Шоу раскопал где-то родительскую переписку. Письма датированы июлем 1857 года, когда миссис Шоу гостила у родственников, а Джи-Би-Эс оставался на попечении отца. Ребенку шел второй год. Из писем видно, что ребенок доставлял своим домашним не меньше хлопот, чем впоследствии будет доставлять театралам и политикам тот, кто из него вырастет. Непослушное и яростное дитя, если ему что-то не потрафило, переворачивало вверх дном весь дом; в клочья была разорвана детская шапочка, на мелкие кусочки — газета (первый знак презрения к журналистике). Нянька не знала с ним ни минуты покоя. Однажды он упал с кровати на голову, но оказался «резиновым», как почти все дети его возраста. В другой раз свалился на спину с кухонного стола, вывалился на подоконник и ударился с размаху головой о железный прут оконной решетки. Дом охватила паника, но ребенок остался хладнокровен. Если в продолжении следующих десяти лет он испытал что-либо близкое опыту своего первого года, его судьба драматурга была уже тогда решена.

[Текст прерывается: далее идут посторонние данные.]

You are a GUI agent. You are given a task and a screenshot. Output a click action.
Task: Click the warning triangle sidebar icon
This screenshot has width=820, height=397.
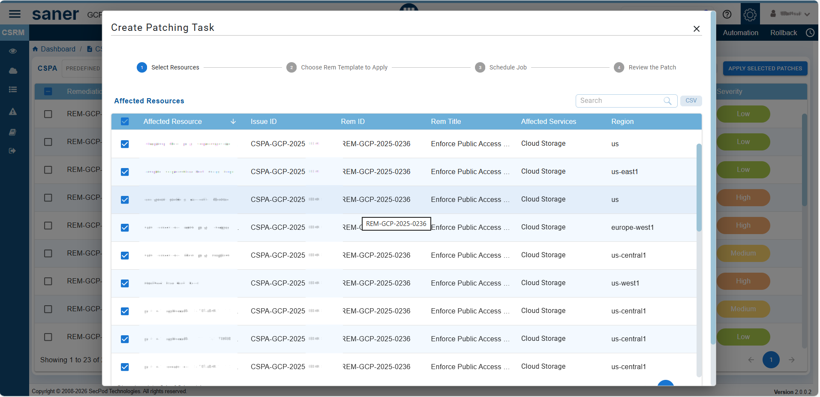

Единственным важным откровением этой книги было то, что Шоу назвал позорным секретом всей своей жизни. Этим секретом он не делился гаже с женой. В XIX веке правящие классы Ирландии исповедовали протестантство и приучали своих отпрысков видеть в католиках касту неприкасаемых. Не выучившись ничему в методистской школе, Шоу был взят оттуда и переведен в школу, где учились дети мелких лавочников католиков, которых его приучили презирать. В одно мгновение мальчик утратил все прежние привилегии. Однокашники из протестантской школы стали обходить его как прокаженного. Через полгода он забастовал, и его поместили в новую протестантскую школу, где его опять ничему не учили, но возвратили чувство собственного достоинства. В течение восьмидесяти лет он не осмеливался упомянуть об этой истории, «но теперь, нарушив, наконец, постыдное молчание и очистив не только душу, но и сознание, я совершенно излечился».